**Exercise prompt**
Write out exactly the lines of the entries below from the one holding "The height and" to the one holding "Click the folder icon in panel header", inclusive, and leave out all other lines.

(Pixel coordinate grounding data)
====

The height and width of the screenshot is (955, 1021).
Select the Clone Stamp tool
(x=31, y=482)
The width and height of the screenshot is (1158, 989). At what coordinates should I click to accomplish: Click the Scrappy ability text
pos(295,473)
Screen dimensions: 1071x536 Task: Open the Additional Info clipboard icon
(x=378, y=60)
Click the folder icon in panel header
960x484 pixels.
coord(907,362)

====

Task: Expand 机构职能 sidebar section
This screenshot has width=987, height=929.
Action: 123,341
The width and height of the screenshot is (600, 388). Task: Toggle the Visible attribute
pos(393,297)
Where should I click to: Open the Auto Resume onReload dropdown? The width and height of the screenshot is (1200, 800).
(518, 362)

====

**Exercise answer**
The height and width of the screenshot is (955, 1021).
Select the Clone Stamp tool
(x=31, y=482)
The width and height of the screenshot is (1158, 989). At what coordinates should I click to accomplish: Click the Scrappy ability text
pos(295,473)
Screen dimensions: 1071x536 Task: Open the Additional Info clipboard icon
(x=378, y=60)
Click the folder icon in panel header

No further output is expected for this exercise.